Task description. Everything from the first line of the material below through the line containing "You are a computer-use agent. Image" is to be printed exactly, and nothing more.

Given data.
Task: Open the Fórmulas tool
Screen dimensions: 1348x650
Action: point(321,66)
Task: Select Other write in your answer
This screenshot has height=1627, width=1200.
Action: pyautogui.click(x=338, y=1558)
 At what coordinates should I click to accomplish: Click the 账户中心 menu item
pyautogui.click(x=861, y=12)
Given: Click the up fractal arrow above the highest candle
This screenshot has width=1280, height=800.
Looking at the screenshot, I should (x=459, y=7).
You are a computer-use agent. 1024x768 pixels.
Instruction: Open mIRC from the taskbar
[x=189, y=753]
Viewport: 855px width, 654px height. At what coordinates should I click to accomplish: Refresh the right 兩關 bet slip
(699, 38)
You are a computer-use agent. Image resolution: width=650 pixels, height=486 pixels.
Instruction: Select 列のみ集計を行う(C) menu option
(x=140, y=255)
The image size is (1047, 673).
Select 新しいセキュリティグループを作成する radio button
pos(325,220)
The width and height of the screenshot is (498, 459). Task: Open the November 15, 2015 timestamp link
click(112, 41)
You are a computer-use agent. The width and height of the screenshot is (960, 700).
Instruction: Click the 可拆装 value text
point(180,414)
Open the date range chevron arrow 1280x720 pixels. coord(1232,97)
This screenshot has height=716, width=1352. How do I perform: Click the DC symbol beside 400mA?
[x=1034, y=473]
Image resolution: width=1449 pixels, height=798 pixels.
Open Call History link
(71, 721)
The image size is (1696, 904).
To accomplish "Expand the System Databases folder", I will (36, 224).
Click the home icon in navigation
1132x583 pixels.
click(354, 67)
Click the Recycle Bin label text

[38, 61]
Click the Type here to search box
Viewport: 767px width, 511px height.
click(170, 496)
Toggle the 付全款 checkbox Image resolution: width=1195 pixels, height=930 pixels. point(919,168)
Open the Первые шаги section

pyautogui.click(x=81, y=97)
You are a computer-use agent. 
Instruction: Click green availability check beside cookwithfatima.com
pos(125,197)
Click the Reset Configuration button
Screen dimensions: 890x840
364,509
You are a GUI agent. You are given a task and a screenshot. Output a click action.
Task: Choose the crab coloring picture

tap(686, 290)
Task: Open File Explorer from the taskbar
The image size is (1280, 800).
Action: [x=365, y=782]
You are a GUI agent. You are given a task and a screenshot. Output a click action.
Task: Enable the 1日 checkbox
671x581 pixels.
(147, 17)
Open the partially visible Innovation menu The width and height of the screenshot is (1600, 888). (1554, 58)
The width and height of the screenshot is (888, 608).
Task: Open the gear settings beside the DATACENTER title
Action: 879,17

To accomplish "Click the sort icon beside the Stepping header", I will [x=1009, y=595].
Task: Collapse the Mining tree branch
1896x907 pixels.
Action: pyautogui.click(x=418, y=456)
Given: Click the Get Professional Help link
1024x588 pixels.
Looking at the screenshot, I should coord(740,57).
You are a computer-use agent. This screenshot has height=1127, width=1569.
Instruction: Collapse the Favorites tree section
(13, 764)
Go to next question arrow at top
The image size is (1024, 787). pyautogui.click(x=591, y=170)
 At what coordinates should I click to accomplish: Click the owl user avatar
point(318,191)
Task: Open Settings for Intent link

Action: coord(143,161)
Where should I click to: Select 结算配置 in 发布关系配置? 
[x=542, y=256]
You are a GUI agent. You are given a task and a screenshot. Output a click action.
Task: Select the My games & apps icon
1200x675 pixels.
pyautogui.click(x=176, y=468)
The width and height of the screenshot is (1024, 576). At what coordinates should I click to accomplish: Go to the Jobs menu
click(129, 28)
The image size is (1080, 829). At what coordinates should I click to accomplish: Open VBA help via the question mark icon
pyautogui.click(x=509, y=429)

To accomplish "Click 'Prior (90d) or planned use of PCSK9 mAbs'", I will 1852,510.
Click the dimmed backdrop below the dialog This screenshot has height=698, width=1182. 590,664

Finished task.
Task: Open the Fórmulas tool
Screen dimensions: 1348x650
Action: point(321,66)
Task: Select Other write in your answer
This screenshot has height=1627, width=1200.
Action: pyautogui.click(x=338, y=1558)
 At what coordinates should I click to accomplish: Click the 账户中心 menu item
pyautogui.click(x=861, y=12)
Given: Click the up fractal arrow above the highest candle
This screenshot has width=1280, height=800.
Looking at the screenshot, I should (x=459, y=7).
You are a computer-use agent. 1024x768 pixels.
Instruction: Open mIRC from the taskbar
[x=189, y=753]
Viewport: 855px width, 654px height. At what coordinates should I click to accomplish: Refresh the right 兩關 bet slip
(699, 38)
You are a computer-use agent. Image resolution: width=650 pixels, height=486 pixels.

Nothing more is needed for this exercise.